### Listed records ###

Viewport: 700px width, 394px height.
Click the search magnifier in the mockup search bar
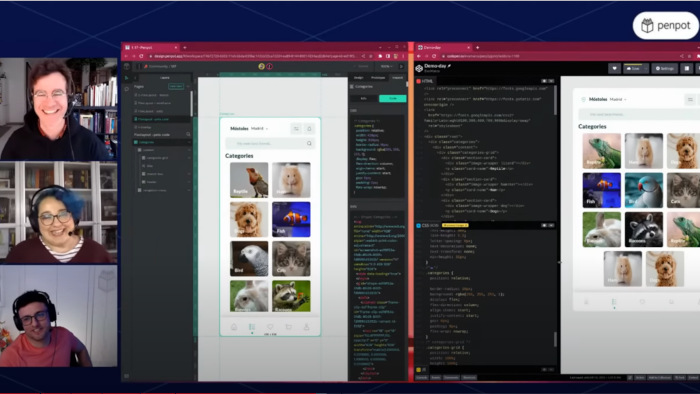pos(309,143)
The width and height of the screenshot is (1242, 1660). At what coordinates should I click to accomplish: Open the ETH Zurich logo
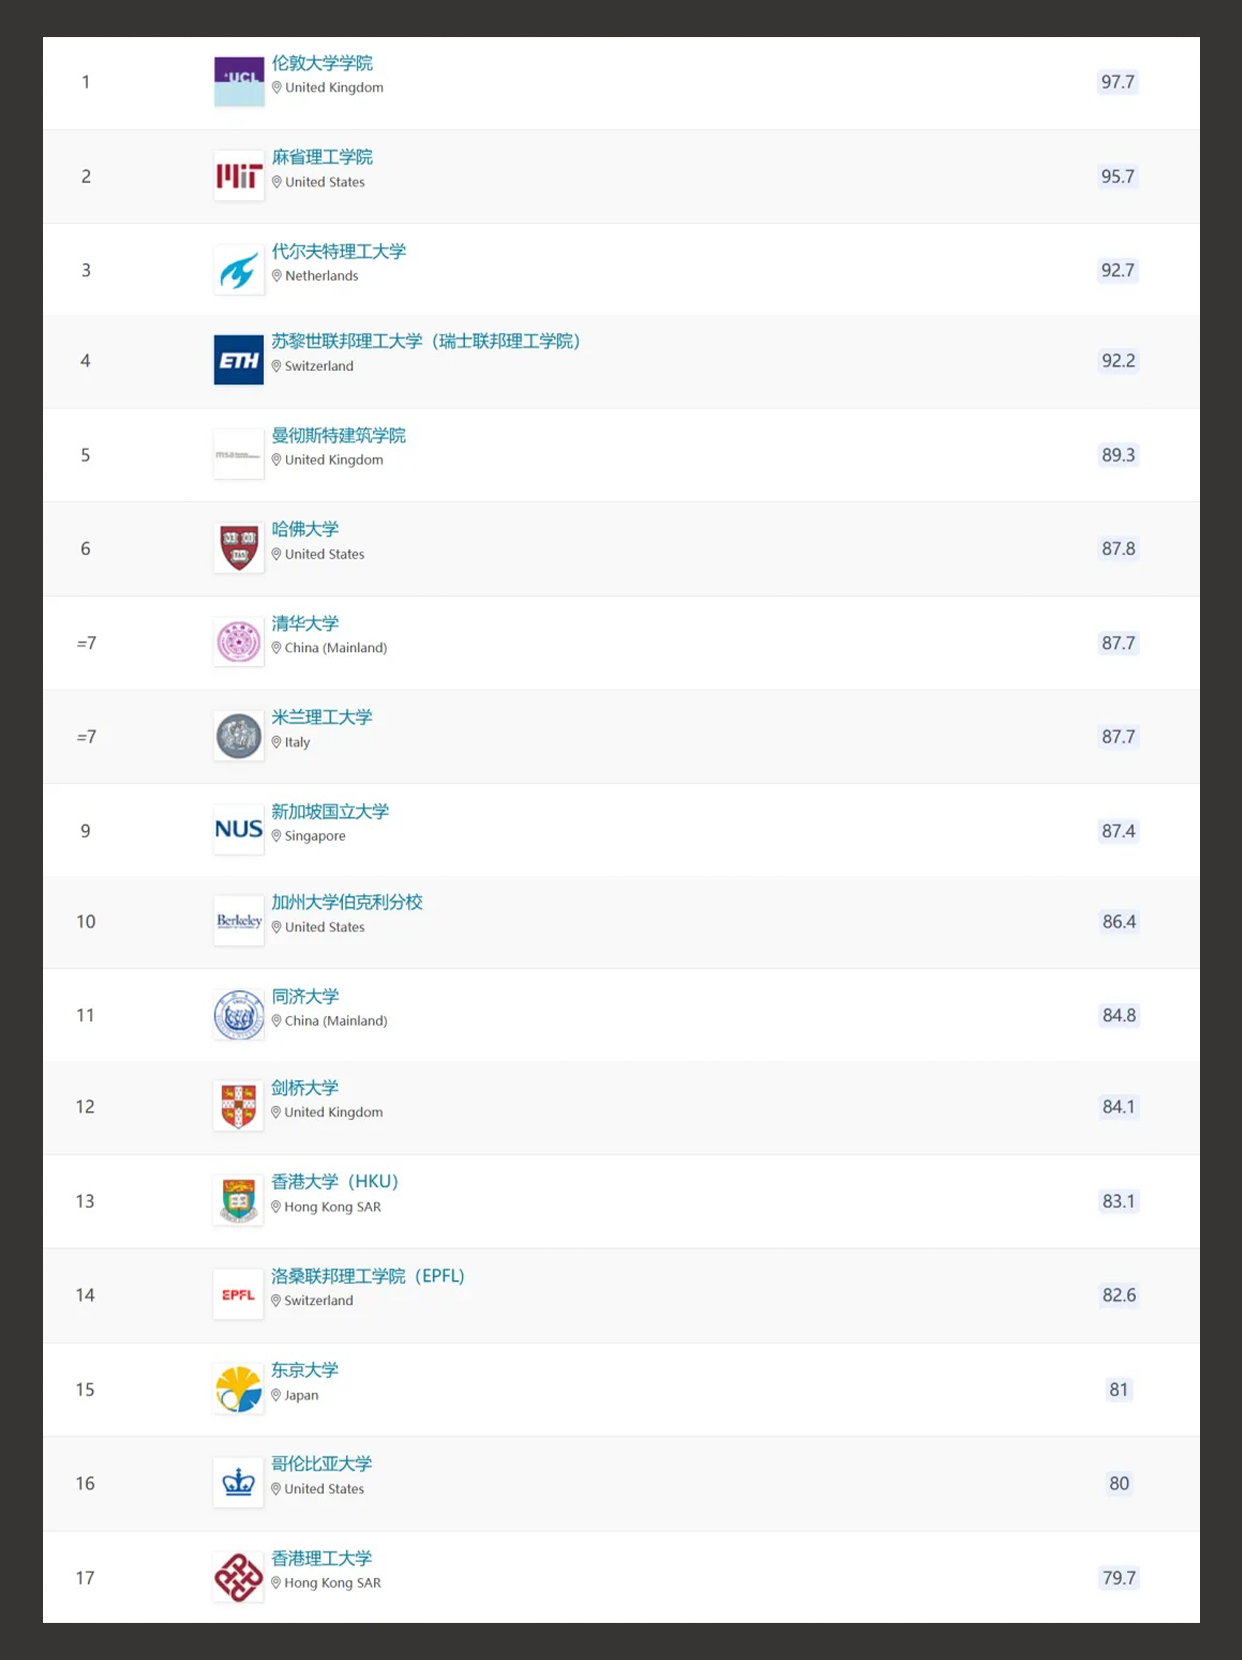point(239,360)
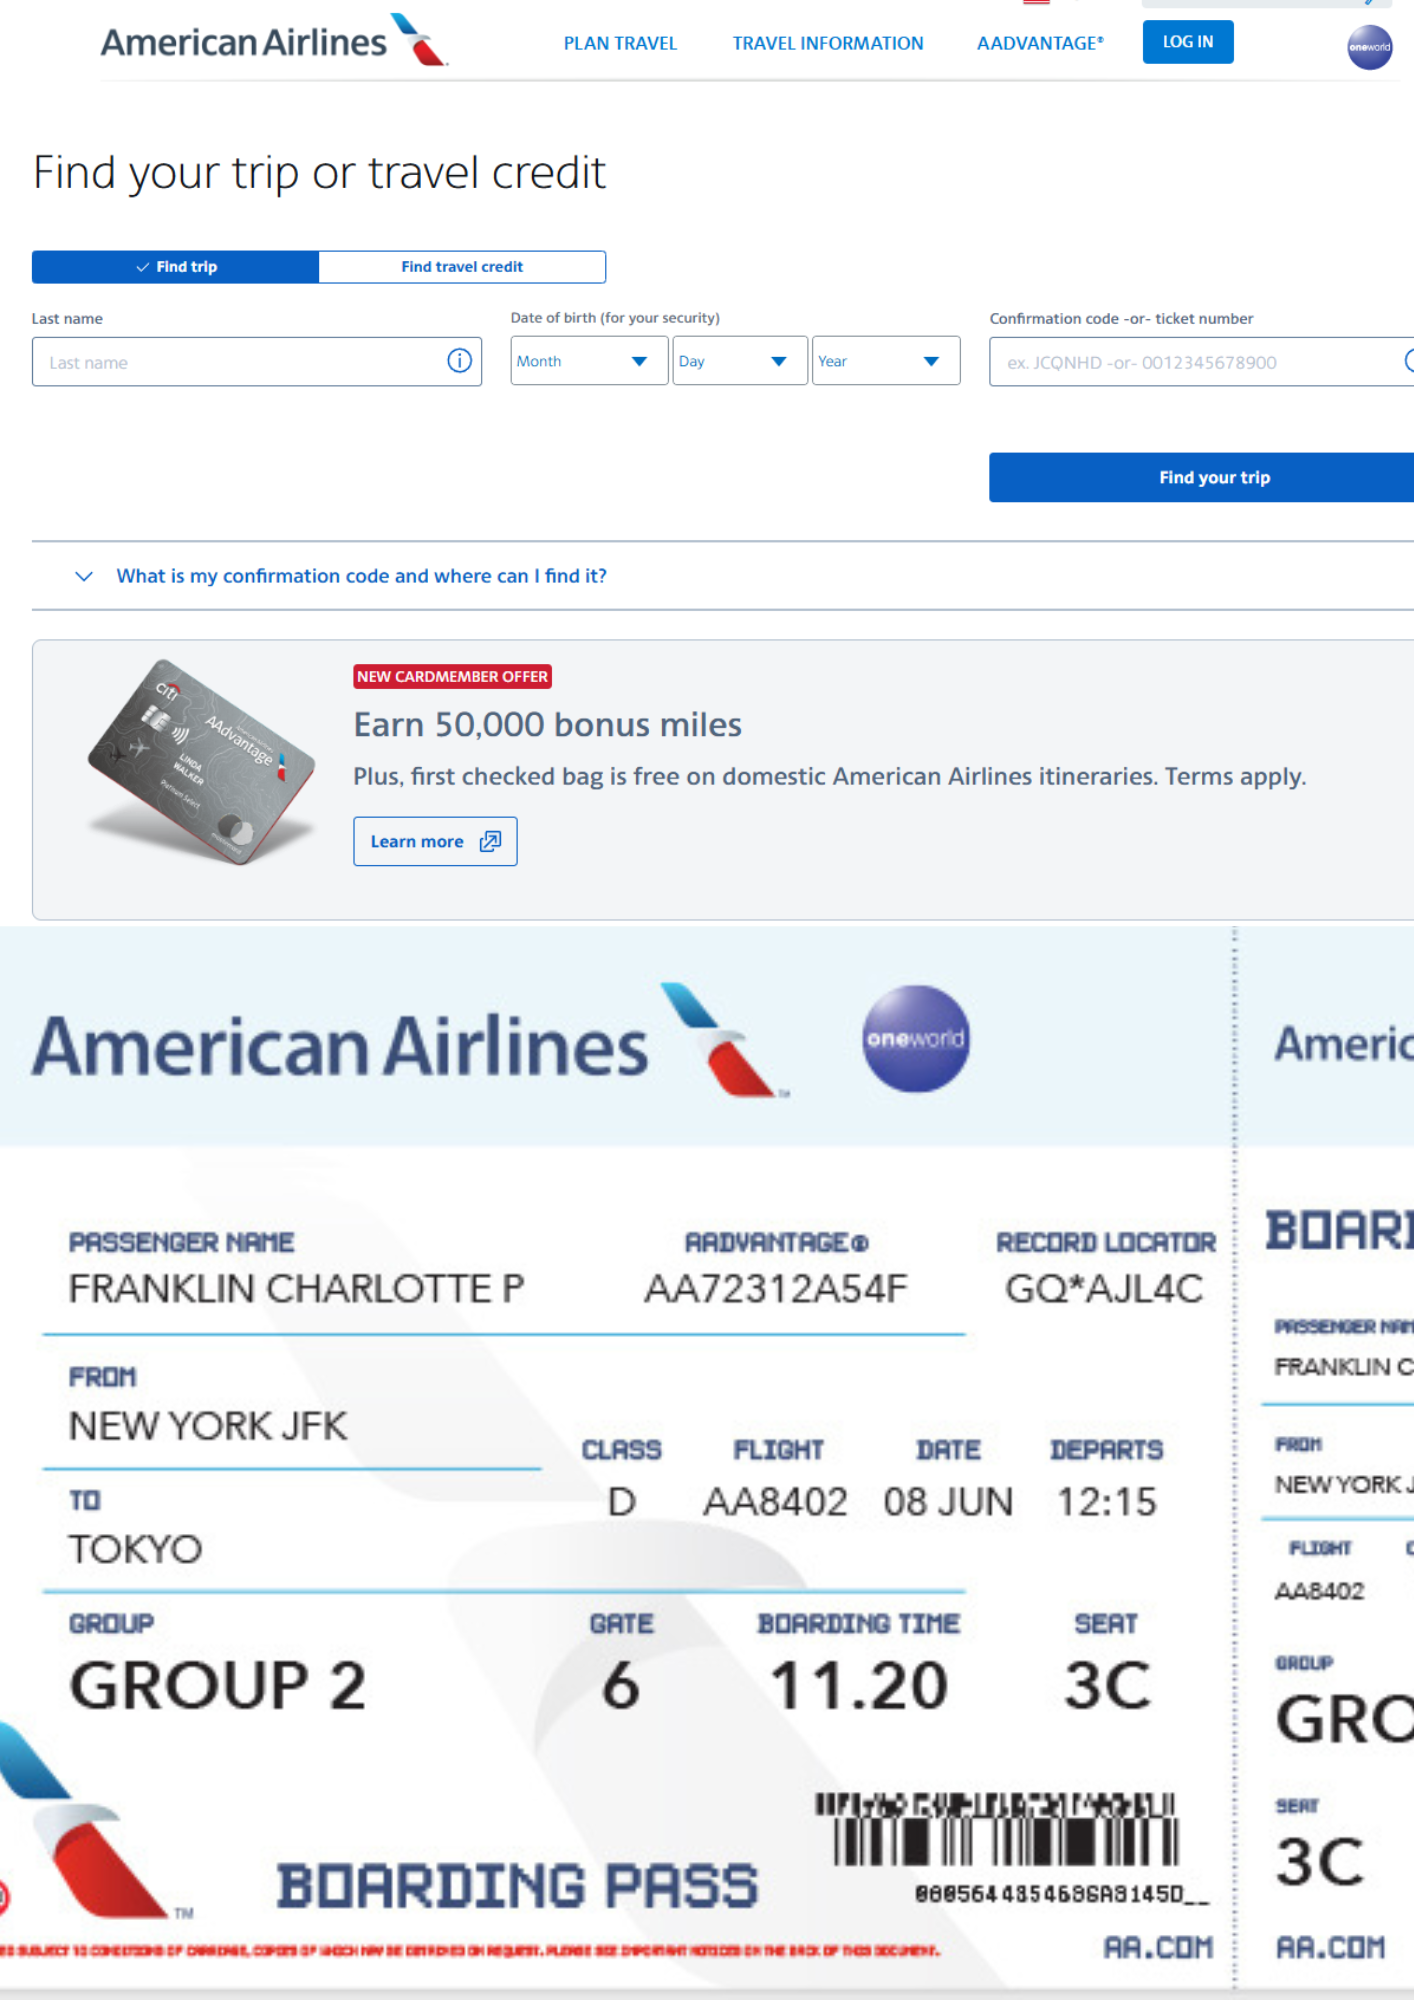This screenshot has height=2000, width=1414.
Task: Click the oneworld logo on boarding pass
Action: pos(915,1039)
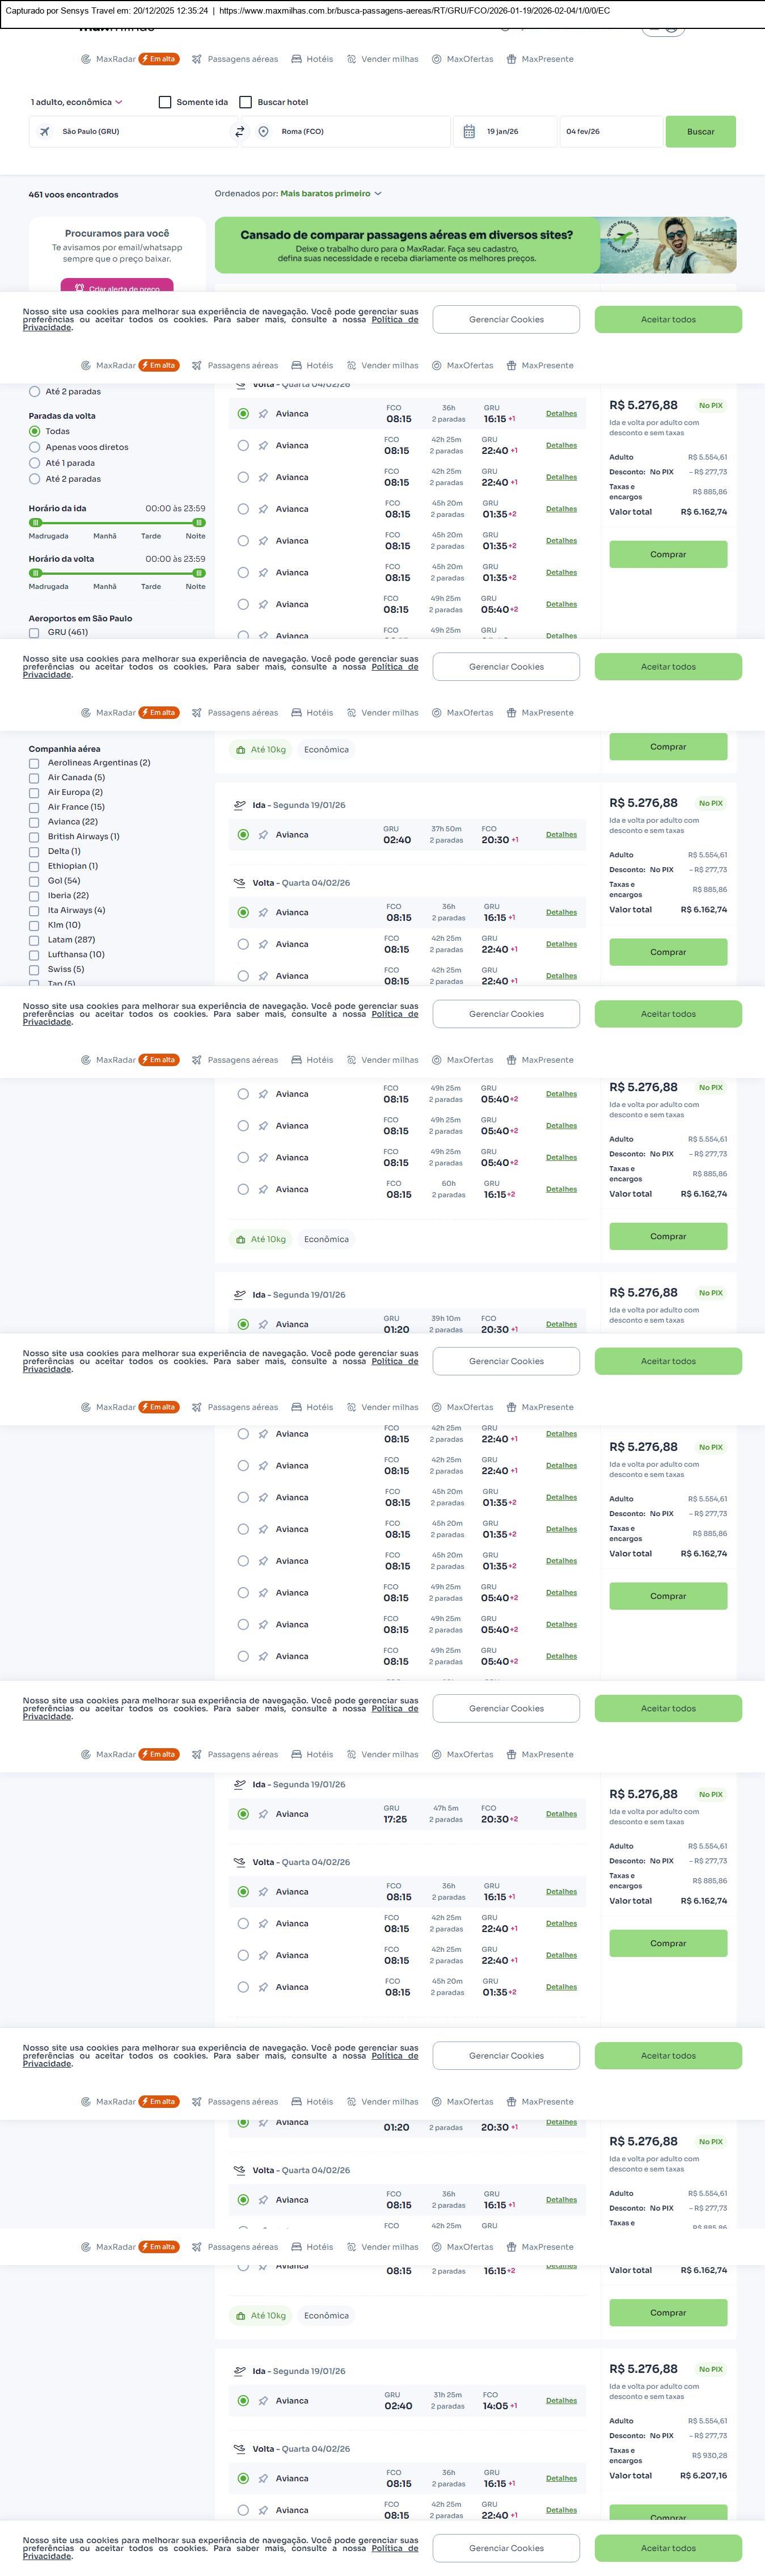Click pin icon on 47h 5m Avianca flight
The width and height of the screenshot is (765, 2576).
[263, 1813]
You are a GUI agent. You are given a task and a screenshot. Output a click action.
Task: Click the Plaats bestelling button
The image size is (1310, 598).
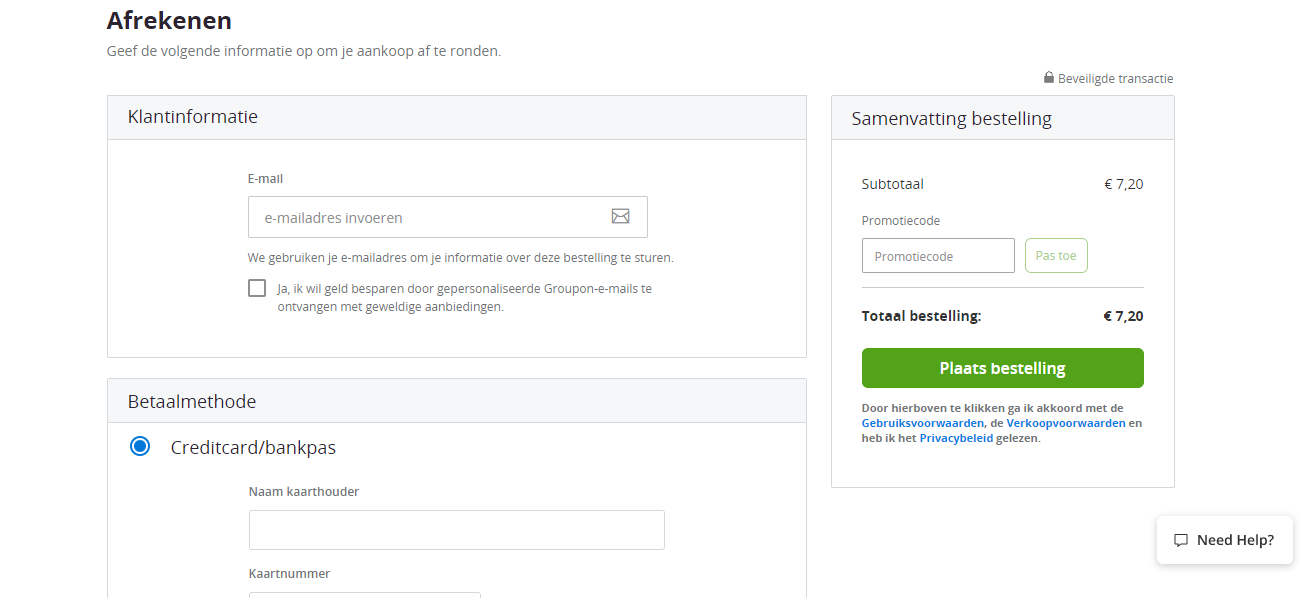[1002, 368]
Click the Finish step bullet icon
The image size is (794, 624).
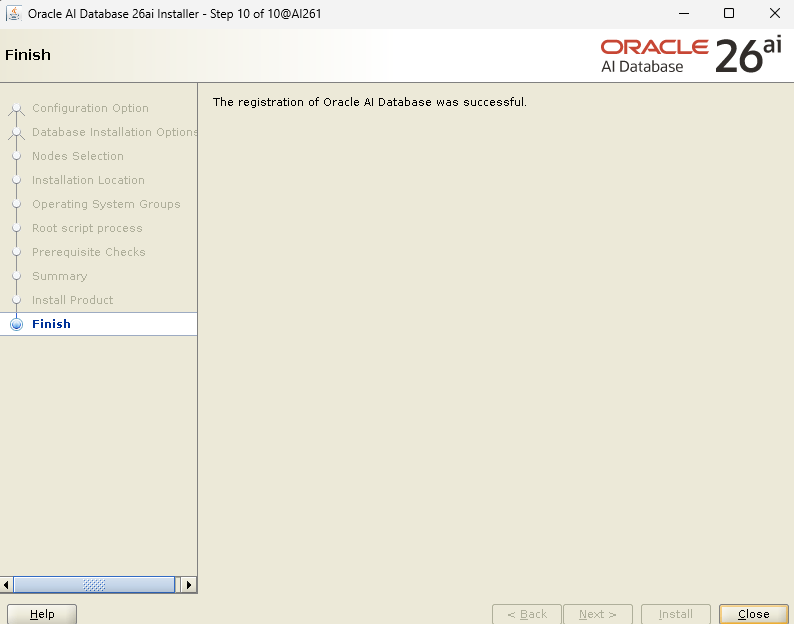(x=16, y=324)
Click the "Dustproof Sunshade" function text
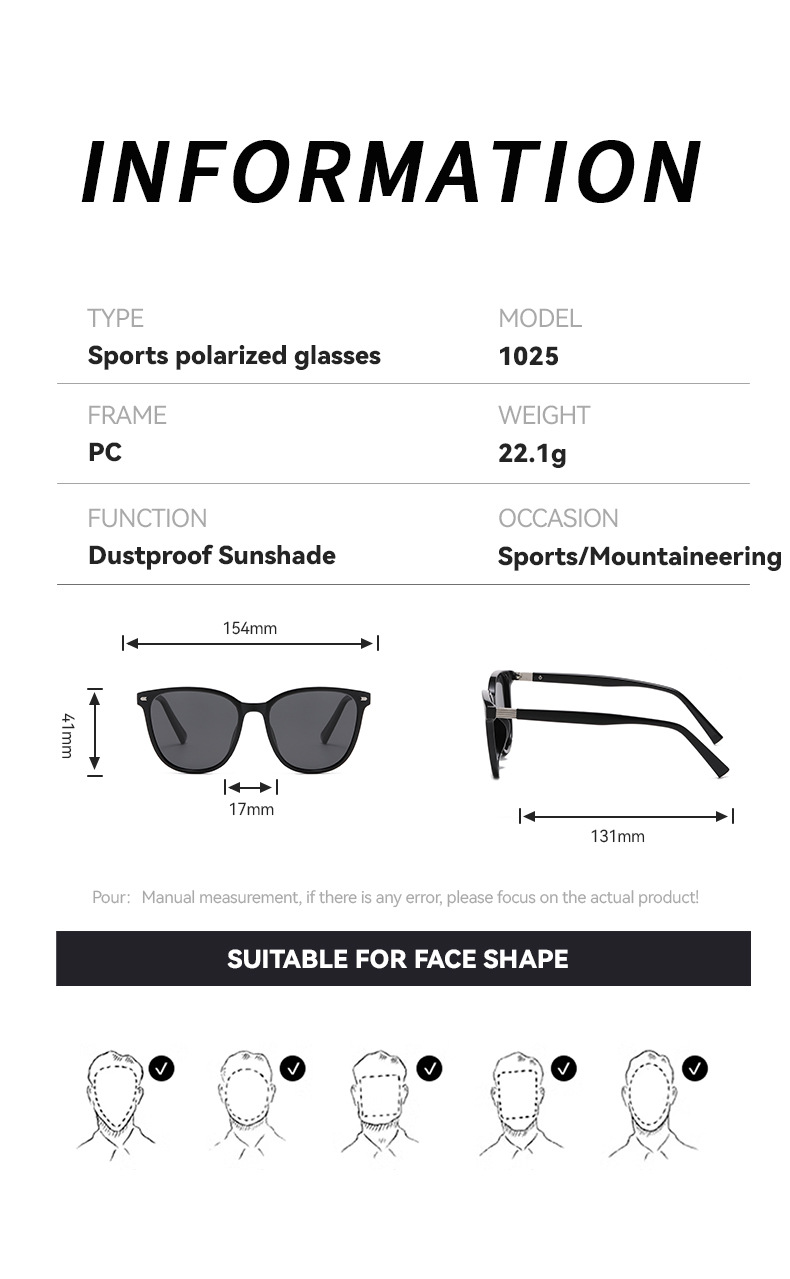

###

# Task objective:
Before duplicating the entries above, strip out the pictures and keep the rest exact.

# Result of the exercise:
Viewport: 700px width, 394px height.
Click the search magnifier in the mockup search bar
pos(309,143)
The width and height of the screenshot is (1242, 1660). At what coordinates should I click to accomplish: Open the ETH Zurich logo
point(239,360)
This screenshot has height=2000, width=1414.
Task: Click the oneworld logo on boarding pass
Action: pos(915,1039)
Click pin icon on 47h 5m Avianca flight
The width and height of the screenshot is (765, 2576).
[263, 1813]
You are a GUI agent. You are given a task and a screenshot. Output a click action.
Task: Click the Plaats bestelling button
The image size is (1310, 598).
[1002, 368]
Click the Finish step bullet icon
The image size is (794, 624).
(x=16, y=324)
Click the "Dustproof Sunshade" function text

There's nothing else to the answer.